**Given problem:** Update the listing below so every "At what coordinates should I click" becomes "Where exactly should I click", and keep everything else the same.

**Supplied data:**
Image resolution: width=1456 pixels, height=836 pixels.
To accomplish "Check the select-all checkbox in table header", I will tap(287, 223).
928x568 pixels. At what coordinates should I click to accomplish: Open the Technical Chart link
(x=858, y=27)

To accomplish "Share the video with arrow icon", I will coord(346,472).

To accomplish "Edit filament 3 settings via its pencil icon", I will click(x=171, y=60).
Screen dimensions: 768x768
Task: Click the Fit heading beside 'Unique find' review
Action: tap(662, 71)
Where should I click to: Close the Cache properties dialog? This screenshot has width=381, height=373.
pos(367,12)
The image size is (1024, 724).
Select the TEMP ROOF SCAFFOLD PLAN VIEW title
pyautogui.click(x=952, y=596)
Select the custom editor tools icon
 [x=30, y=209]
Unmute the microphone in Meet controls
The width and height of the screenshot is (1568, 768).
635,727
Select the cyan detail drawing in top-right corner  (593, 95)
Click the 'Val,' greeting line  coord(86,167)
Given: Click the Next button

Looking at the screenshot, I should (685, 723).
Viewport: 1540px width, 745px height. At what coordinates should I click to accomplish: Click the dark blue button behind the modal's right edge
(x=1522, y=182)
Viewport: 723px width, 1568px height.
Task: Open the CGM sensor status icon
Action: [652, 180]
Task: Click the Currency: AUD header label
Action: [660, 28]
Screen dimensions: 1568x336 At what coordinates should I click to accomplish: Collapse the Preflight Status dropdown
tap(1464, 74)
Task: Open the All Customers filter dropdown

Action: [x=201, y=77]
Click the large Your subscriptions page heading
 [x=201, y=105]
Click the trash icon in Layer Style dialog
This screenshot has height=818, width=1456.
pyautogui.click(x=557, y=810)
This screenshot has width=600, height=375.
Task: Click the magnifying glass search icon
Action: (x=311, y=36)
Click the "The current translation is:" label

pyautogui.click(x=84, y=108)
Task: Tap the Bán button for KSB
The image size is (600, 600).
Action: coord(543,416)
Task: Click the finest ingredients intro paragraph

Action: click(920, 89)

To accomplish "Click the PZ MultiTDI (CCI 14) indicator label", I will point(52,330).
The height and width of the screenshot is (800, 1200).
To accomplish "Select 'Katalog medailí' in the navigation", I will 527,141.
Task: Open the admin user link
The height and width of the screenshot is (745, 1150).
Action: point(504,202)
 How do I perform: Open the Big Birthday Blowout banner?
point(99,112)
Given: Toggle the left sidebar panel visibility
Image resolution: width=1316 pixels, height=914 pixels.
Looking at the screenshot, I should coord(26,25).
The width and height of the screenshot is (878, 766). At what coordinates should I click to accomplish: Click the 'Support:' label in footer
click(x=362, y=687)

**Task output:**
Image resolution: width=1456 pixels, height=836 pixels.
To accomplish "Check the select-all checkbox in table header", I will tap(287, 223).
928x568 pixels. Where exactly should I click to accomplish: Open the Technical Chart link
(x=858, y=27)

To accomplish "Share the video with arrow icon", I will coord(346,472).

To accomplish "Edit filament 3 settings via its pencil icon", I will click(x=171, y=60).
Screen dimensions: 768x768
Task: Click the Fit heading beside 'Unique find' review
Action: tap(662, 71)
Where should I click to: Close the Cache properties dialog? This screenshot has width=381, height=373.
pos(367,12)
The image size is (1024, 724).
Select the TEMP ROOF SCAFFOLD PLAN VIEW title
pyautogui.click(x=952, y=596)
Select the custom editor tools icon
 [x=30, y=209]
Unmute the microphone in Meet controls
The width and height of the screenshot is (1568, 768).
635,727
Select the cyan detail drawing in top-right corner  (593, 95)
Click the 'Val,' greeting line  coord(86,167)
Given: Click the Next button

Looking at the screenshot, I should (685, 723).
Viewport: 1540px width, 745px height. Where exactly should I click to accomplish: Click the dark blue button behind the modal's right edge
(x=1522, y=182)
Viewport: 723px width, 1568px height.
Task: Open the CGM sensor status icon
Action: [652, 180]
Task: Click the Currency: AUD header label
Action: [660, 28]
Screen dimensions: 1568x336 Where exactly should I click to accomplish: Collapse the Preflight Status dropdown
tap(1464, 74)
Task: Open the All Customers filter dropdown

Action: [x=201, y=77]
Click the large Your subscriptions page heading
 [x=201, y=105]
Click the trash icon in Layer Style dialog
This screenshot has height=818, width=1456.
pyautogui.click(x=557, y=810)
This screenshot has width=600, height=375.
Task: Click the magnifying glass search icon
Action: (x=311, y=36)
Click the "The current translation is:" label

pyautogui.click(x=84, y=108)
Task: Tap the Bán button for KSB
The image size is (600, 600).
Action: coord(543,416)
Task: Click the finest ingredients intro paragraph

Action: click(920, 89)

To accomplish "Click the PZ MultiTDI (CCI 14) indicator label", I will point(52,330).
The height and width of the screenshot is (800, 1200).
To accomplish "Select 'Katalog medailí' in the navigation", I will 527,141.
Task: Open the admin user link
The height and width of the screenshot is (745, 1150).
Action: point(504,202)
 How do I perform: Open the Big Birthday Blowout banner?
point(99,112)
Given: Toggle the left sidebar panel visibility
Image resolution: width=1316 pixels, height=914 pixels.
Looking at the screenshot, I should coord(26,25).
The width and height of the screenshot is (878, 766). Where exactly should I click to accomplish: Click the 'Support:' label in footer
click(x=362, y=687)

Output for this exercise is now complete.